Profiles of serum cytokines in acute drug-induced liver injury and their prognostic significance

• Published in: PloS one Vol. 8; no. 12; p. e81974
• Main Authors: Steuerwald, Nury M, Foureau, David M, Norton, H James, Zhou, Jie, Parsons, Judith C, Chalasani, Naga, Fontana, Robert J, Watkins, Paul B, Lee, William M, Reddy, K Rajender, Stolz, Andrew, Talwalkar, Jayant, Davern, Timothy, Saha, Dhanonjoy, Bell, Lauren N, Barnhart, Huiman, Gu, Jiezhun, Serrano, Jose, Bonkovsky, Herbert L
• Format: Journal Article
• Language: English
• Published: United States Public Library of Science 27.12.2013; Public Library of Science (PLoS)

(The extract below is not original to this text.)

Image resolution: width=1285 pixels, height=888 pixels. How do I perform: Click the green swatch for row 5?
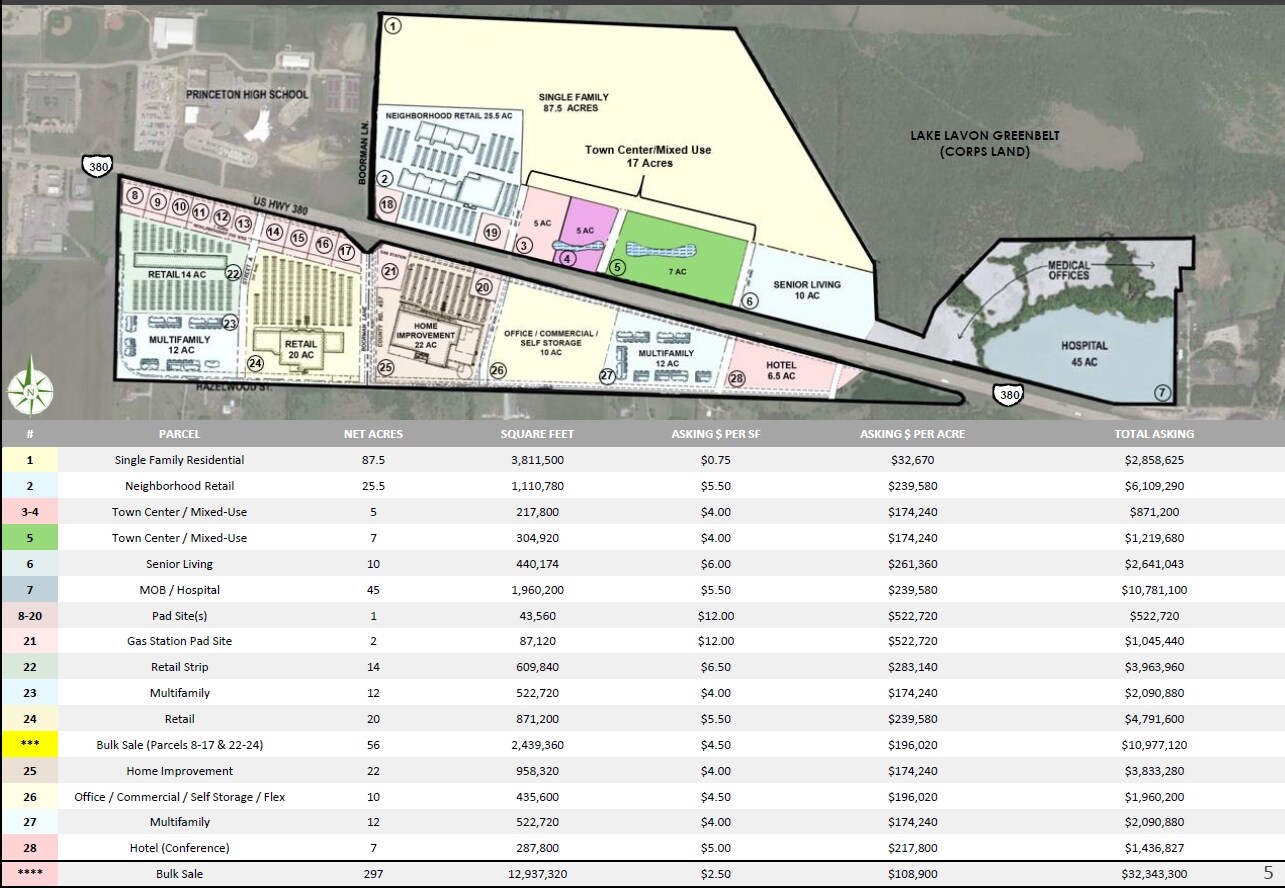[30, 538]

• Subjects: Acute Disease; Albumin; Analytical chemistry; Bile; Chemical and Drug Induced Liver Injury - blood; Chemical and Drug Induced Liver Injury - diagnosis; Chemical and Drug Induced Liver Injury - immunology; Chemokines; Cohort Studies; Cytokines; Cytokines - blood; Diagnostic systems; Enzyme-Linked Immunosorbent Assay; Growth factors; Helper cells; Humans; Immune response; Immunity; Immunity, Innate; Immunoassay; Injuries; Injury analysis; Innate immunity; Interleukin 17; Interleukin 9; Liver; Liver diseases; Lymphocytes T; Medical prognosis; Models, Immunological; Movie theaters; Multiplexing; Platelet-derived growth factor; Platelet-derived growth factor BB; Predictions; Prognosis; RANTES; Rodents; Serum albumin; Tumor necrosis factor-TNF; North Carolina; California; Indiana; United States > US; Indianapolis Indiana
• ISSN: 1932-6203; 1932-6203
• DOI: 10.1371/journal.pone.0081974

Drug-induced liver injury (DILI) is the most common cause of acute liver failure in the United-States. The aim of the study was to describe serum immune profiles associated with acute DILI, to investigate whether there are profiles associated with clinical features or types of DILI and/or with prognosis, and to assess temporal changes in levels. Twenty-seven immune analytes were measured in the sera of 78 DILI subjects in the Drug-Induced Liver Injury Network (DILIN) and compared with 40 healthy controls. Immune analytes (14 cytokines, 7 chemokines and 6 growth factors) were measured by BioPlex multiplex ELISA at DILI onset and after 6 months. A modeling process utilizing immune principles was used to select a final set of variables among 27 immune analytes and several additional clinical lab values for prediction of early death (within 6 months of DILI onset). Nineteen of the 27 immune analytes were differentially expressed among healthy control, DILI onset and 6-month cohorts. Disparate patterns of immune responses, especially innate and adaptive cellular (mostly TH17) immunity were evident. Low values of four immune analytes (IL-9, IL-17, PDGF-bb and RANTES) and serum albumin are predictive of early death [PPV = 88% (95% CI, 65%-100%), NPV = 97% (95% CI, 93%-100%), accuracy = 96% (95% CI, 92%-100%)]. Acute DILI is associated with robust and varying immune responses. High levels of expression of cytokines associated with innate immunity are associated with a poor prognosis, whereas high levels of expression of adaptive cytokines are associated with good long-term prognosis and eventual recovery. Serum immune analyte profiles at DILI onset appear to be of prognostic, and perhaps, diagnostic significance.